* [Exercise requirements]:
In the blog post about the Calgary Zoo, how many of the 43 rays in the zoo's touch-tank died in May 2008?
━━━━━ Selected excerpt ━━━━━
Blogging About Critters Since 2007

Saturday, December 12, 2009

Questionable Practices at the Calgary Zoo

Another animal dies at the Calgary Zoo and more questions are being raised about their practices.

Look at all these incidents that have occurred there (listed in the Montreal Gazette article in the above link)...I don't track zoos, but this seems like an unusually high number of casualties.
The Calgary Zoo is again under scrutiny as details emerged Friday about how a capybara, a species of giant South American rodent, died after becoming caught in a hydraulic door last weekend as it was being moved from one area to another...

The fatality is one in a string of animal deaths in recent years. Incidents include a hippo who died in transport from Denver and a Turkmenian markhor, a species of wild goat, hung itself at the zoo after becoming trapped by a rope.

In April 2009, unseasonably cold weather froze two whopping crane eggs. They were a part of the zoo’s breeding program for the rare birds.

In November 2008, a virus killed a 15-month-old Asian elephant calf named Malti. She had been showing symptoms of the potentially lethal elephant herpesvirus, which leads to internal bleeding and heart failure.

In May 2008, 41 of the 43 rays at the Calgary Zoo’s 37,000-litre touch-tank died. The zoo blamed human error for the deaths, saying it didn’t have the expertise to manage the fish and that a lack of dissolved oxygen led to the deaths.

And an incident in June 2009, while it didn’t involve death, certainly drew controversy. Zoo patrons were shocked to see Barika, a western lowland gorilla, holding a knife and apparently pointing it at another primate in the enclosure. A zookeeper had left the knife behind in the exhibit. The Canadian Association of Zoos and Aquariums has since cleared the Calgary Zoo in the incident.
━━━━━ Data listing ━━━━━
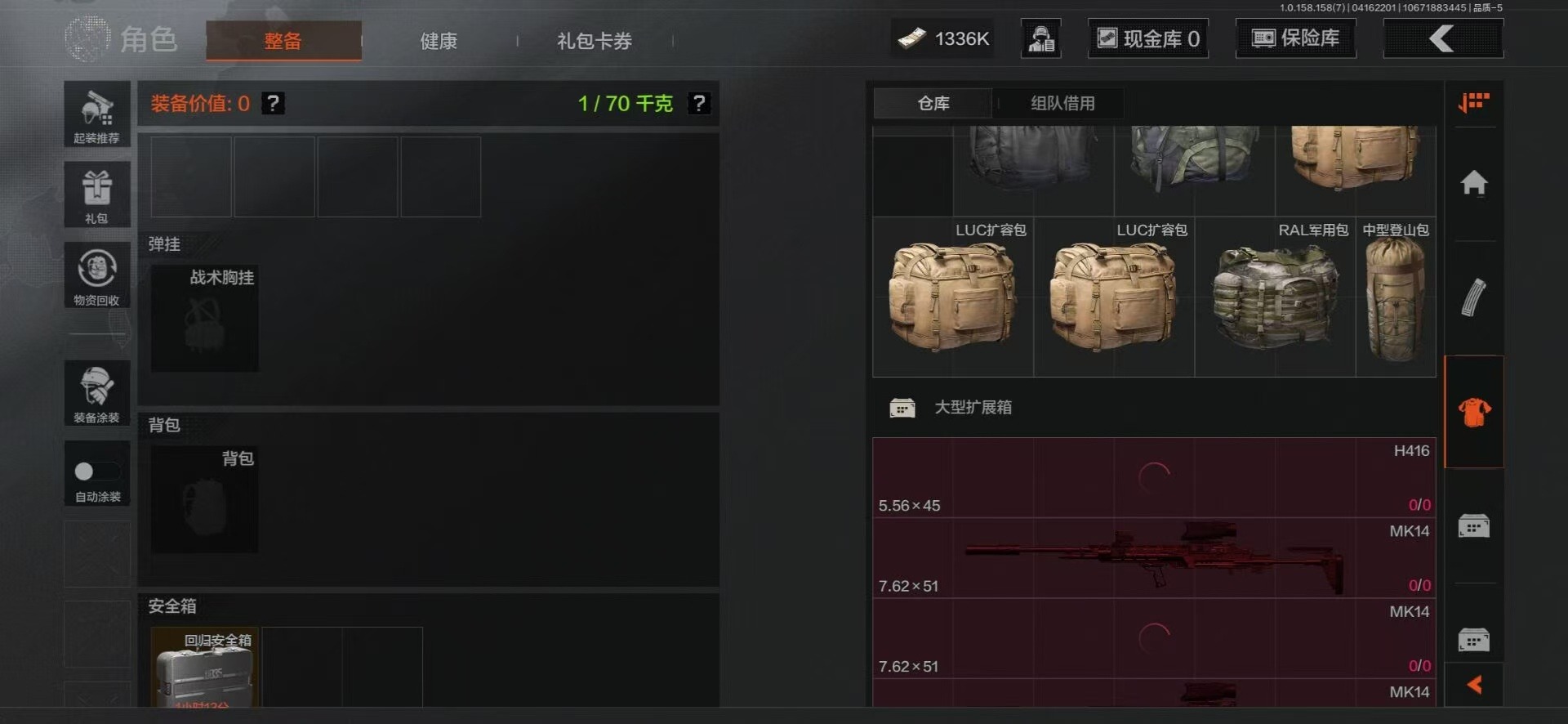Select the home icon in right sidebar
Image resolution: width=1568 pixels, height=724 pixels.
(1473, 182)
━━━━━
━━━━━ Data listing ━━━━━
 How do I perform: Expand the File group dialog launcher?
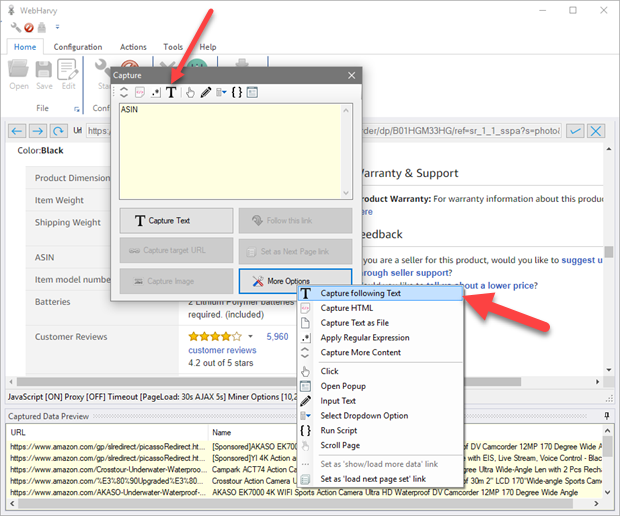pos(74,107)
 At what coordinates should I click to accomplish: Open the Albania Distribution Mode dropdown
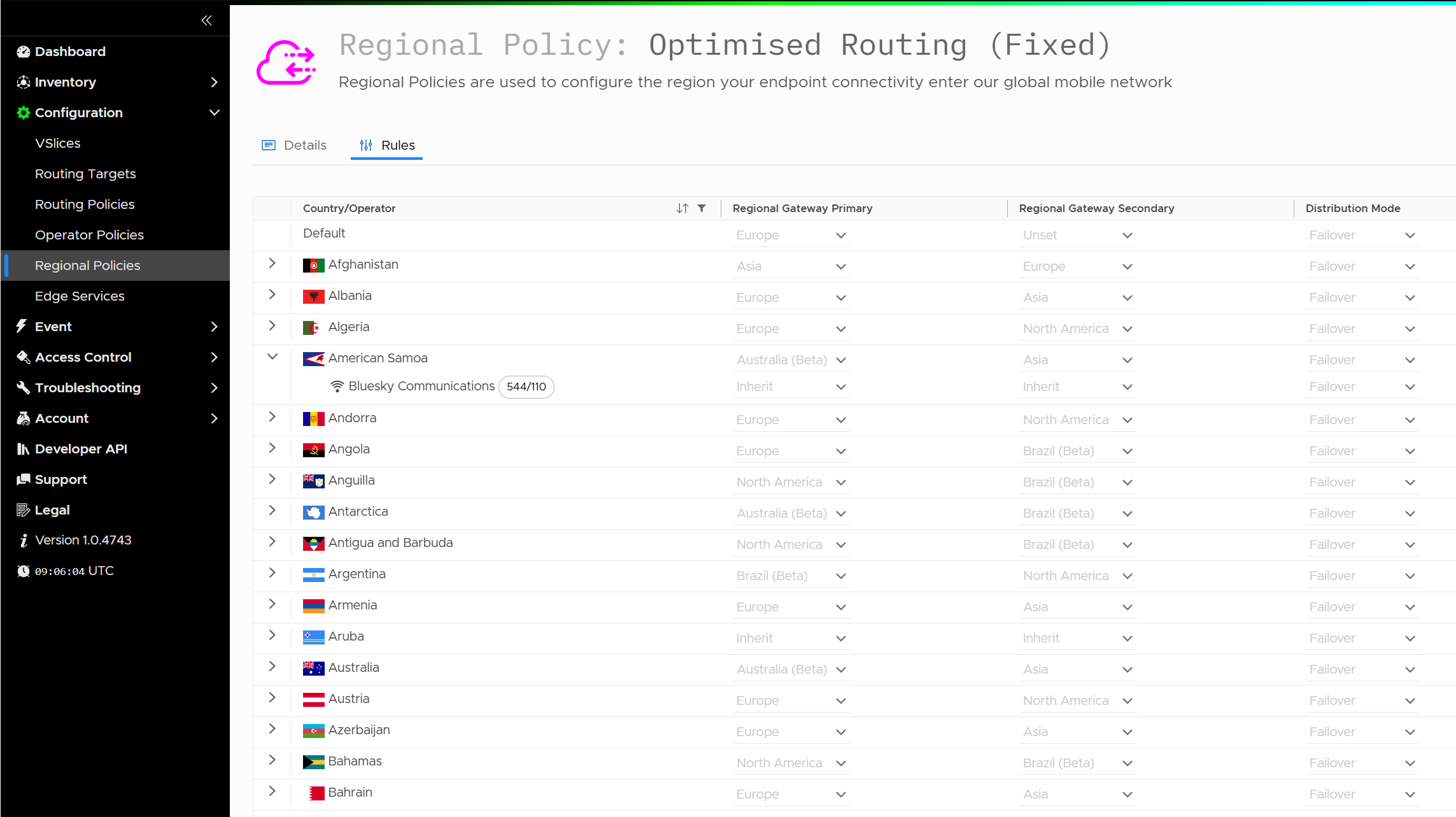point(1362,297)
━━━━━
* [Exercise output]:
41